We meet Frank Abagnale Jr. as a guest on a game show in the '70s. Caught, even reformed, he is on television acknowledged for what he truly is: one of the greatest con-men of the 20th century. Spielberg then briefly flashes back to his capture in France, where Hanratty finally confronts his biggest target and betrays a clear fondness for the young man beneath his taunting. By starting with these two scenes before reverting back to a mostly linear tour through Abagnale's life, Spielberg gives away his hand. The question of the cat-and-mouse game between FBI agent and confidence man is answered before anyone has even begun to ask it. This flashback betrays the director's motives: as charming and clever as so many of the reversals Abagnale routinely performs on Hanratty are, they are not the point of the expertly plotted caper.

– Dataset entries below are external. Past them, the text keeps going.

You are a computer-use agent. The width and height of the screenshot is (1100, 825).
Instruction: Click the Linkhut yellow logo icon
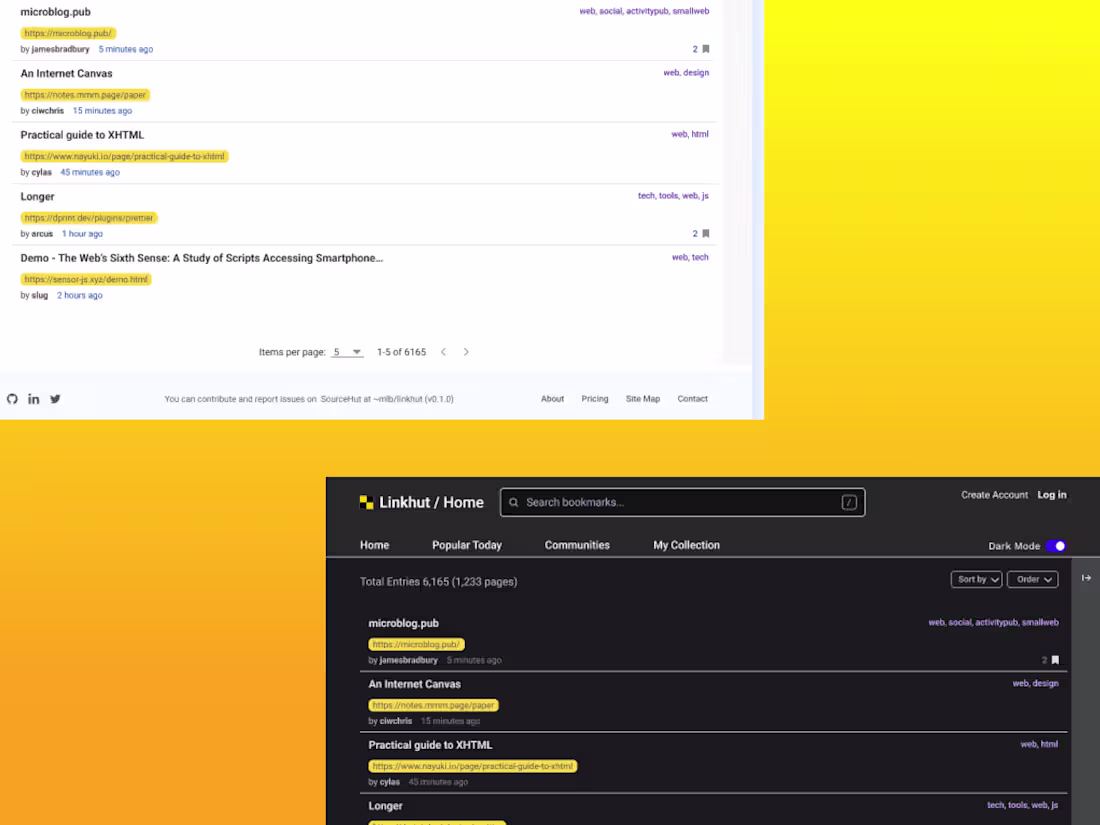pos(366,502)
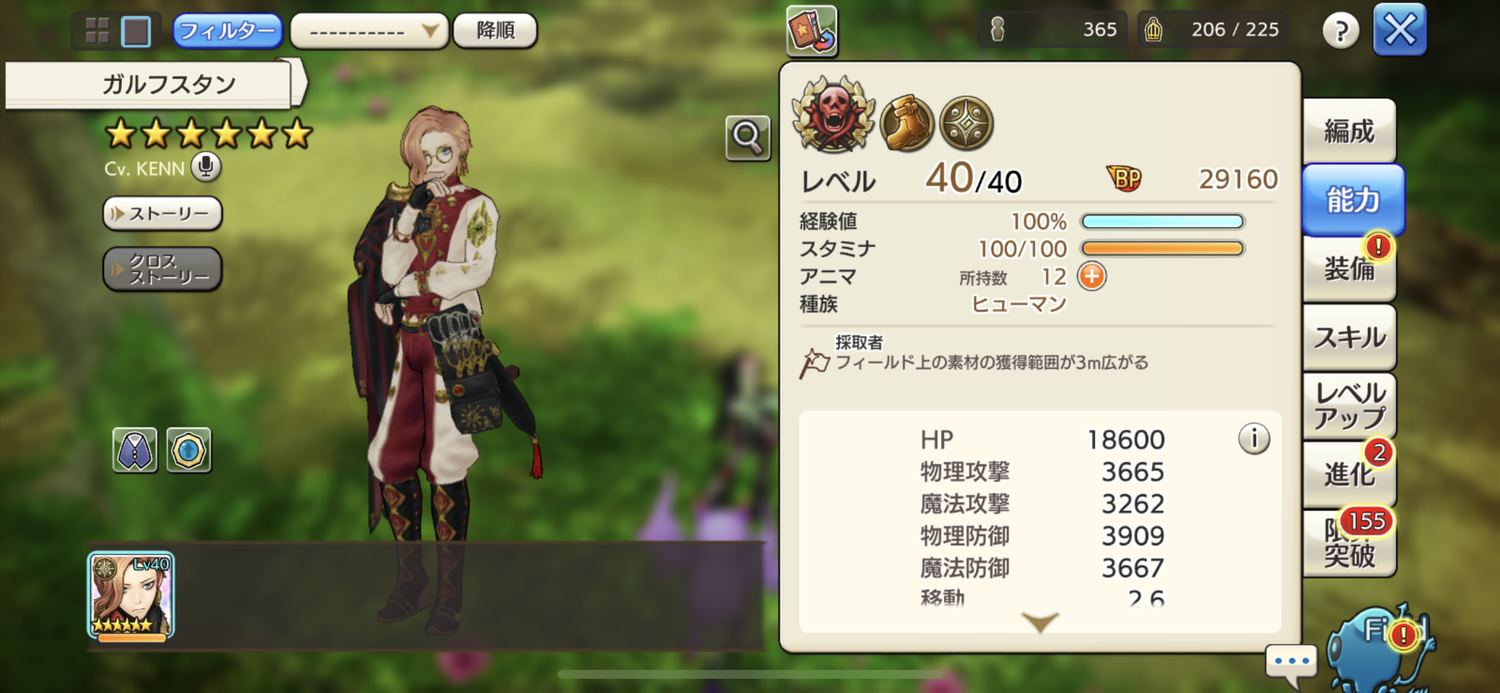
Task: Switch to the 装備 equipment tab
Action: click(1349, 268)
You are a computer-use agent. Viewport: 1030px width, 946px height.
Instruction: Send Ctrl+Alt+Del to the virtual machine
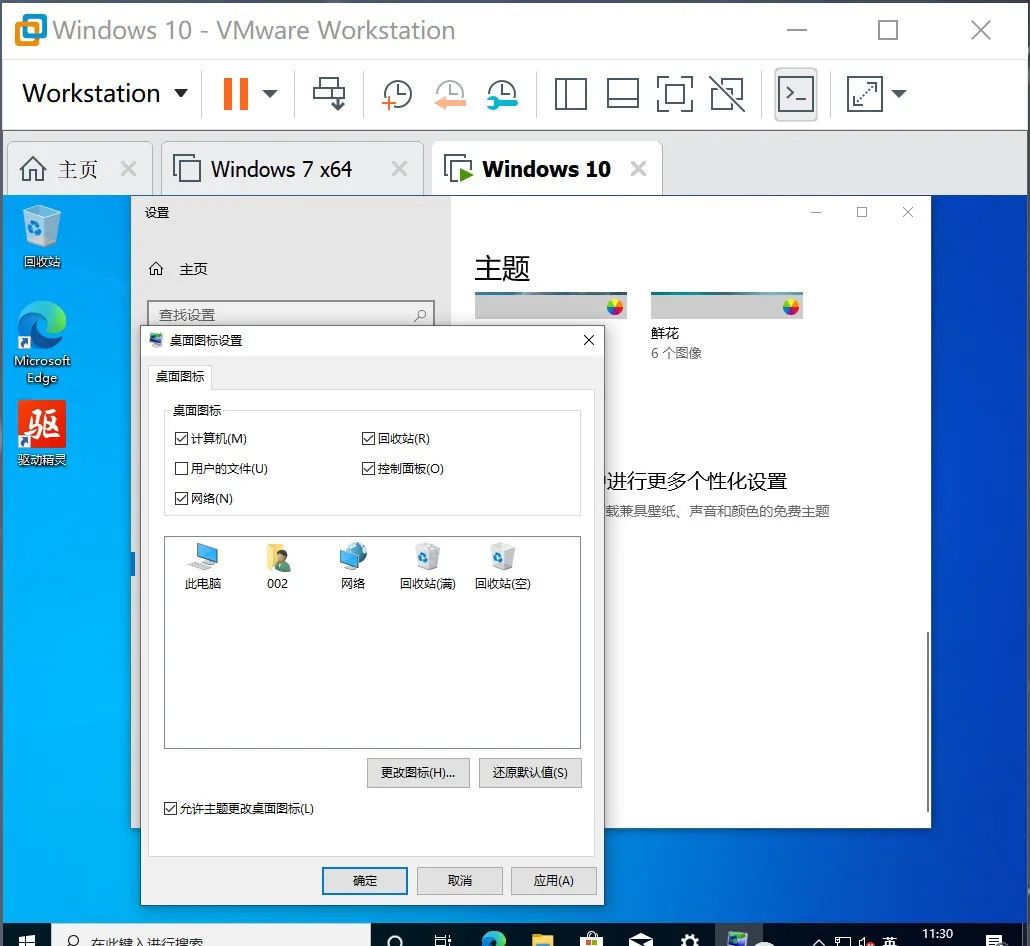click(x=330, y=93)
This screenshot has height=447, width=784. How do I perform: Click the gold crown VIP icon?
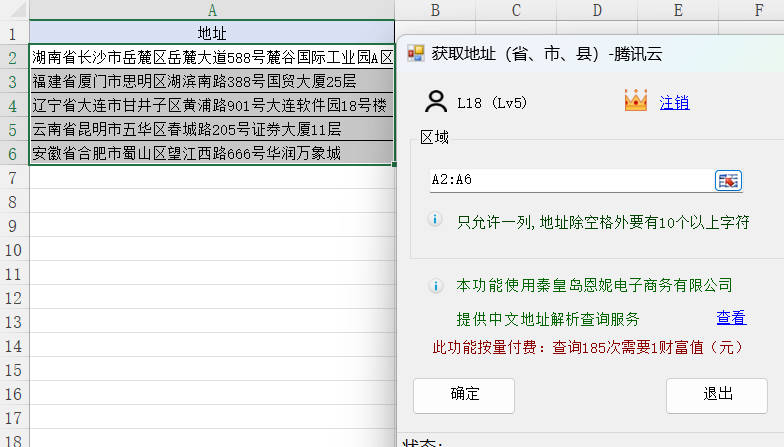635,101
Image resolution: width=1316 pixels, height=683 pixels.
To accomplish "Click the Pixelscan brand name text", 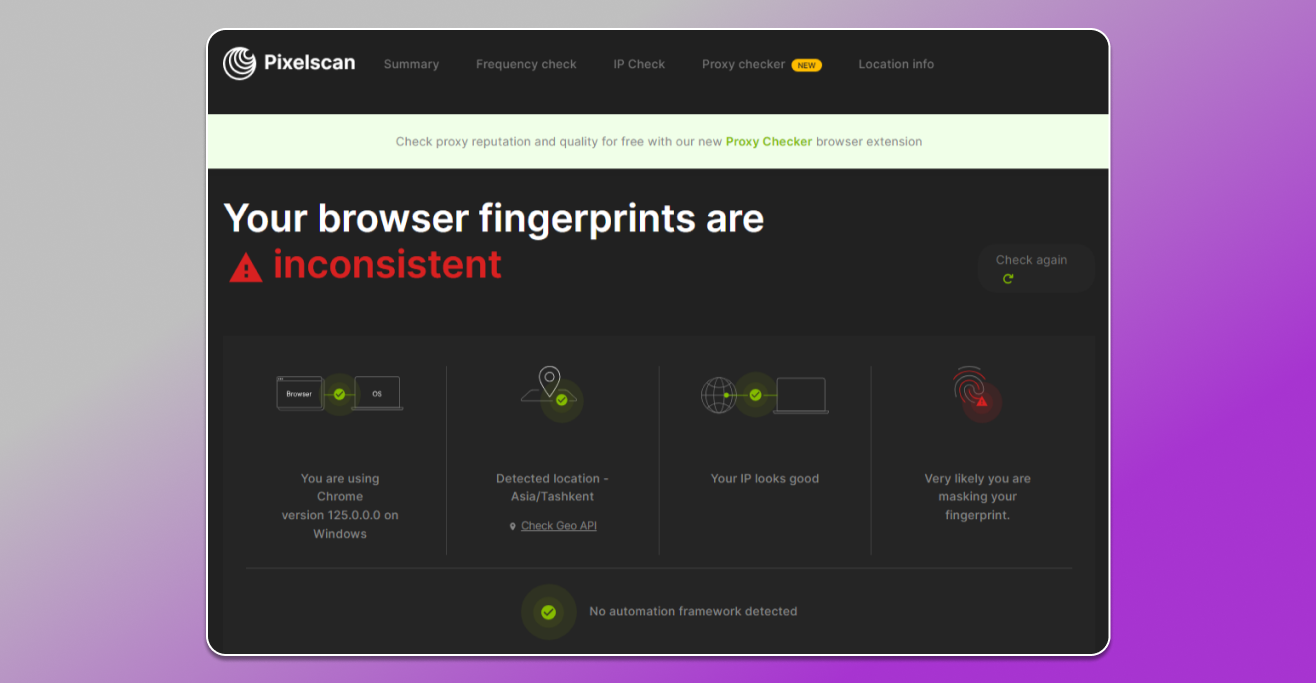I will point(309,64).
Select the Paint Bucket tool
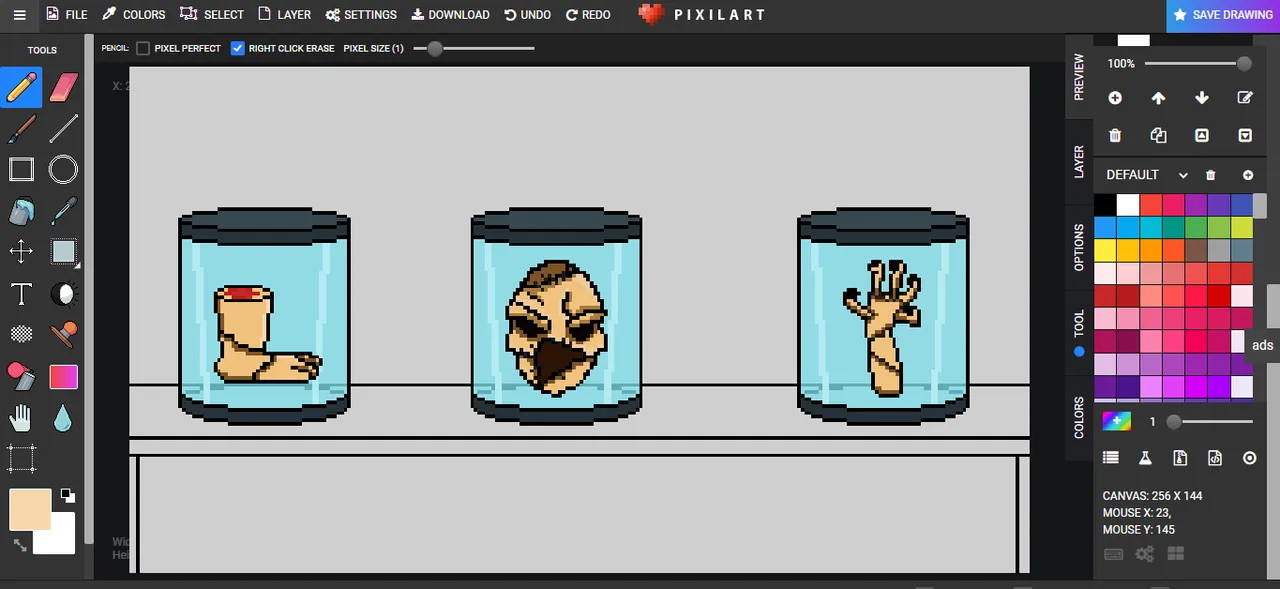This screenshot has height=589, width=1280. 22,211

This is only made clearer when Spielberg reverts to Abagnale's youth. Leonardo DiCaprio, though using roles like this to establish a serious and adult persona, has never looked more fresh-faced than the boy Frank. Abagnale has the perfect postwar adolescence: his respected father, Frank Sr. (Christopher Walken) sends him to private school and continues to romance his wife (Nathalie Baye), whom he met while serving in France. DiCaprio wears a boyish smile that takes years off his already cherubic face, and he regards his father's induction into the local Rotary Club's lifetime membership as something approaching beatification. To see this kid, so naïve and joyous, juxtaposed so closely with the rotting but still cunning knave trying to escape from a French prison creates a cognitive difference.

With considerable speed, however, Spielberg begins to bridge the two beings into the same conflicted son. Frank Sr. exhibits some erratic, even dishonest behavior with bankers, and his mutterings about the I.R.S. knocking on his door coincide with shots of the Abagnales' fortunes reversing. To keep the feds at bay, the family must sell their home and move into a smaller place, as well as getting rid of the car. The parents must also send their son to public school, where he goes the first day in his old uniform, tacitly attempting to keep some form of familiarity in the upheaval (his behavior here mirrors that of Max Fischer in Rushmore after his expulsion from the titular academy).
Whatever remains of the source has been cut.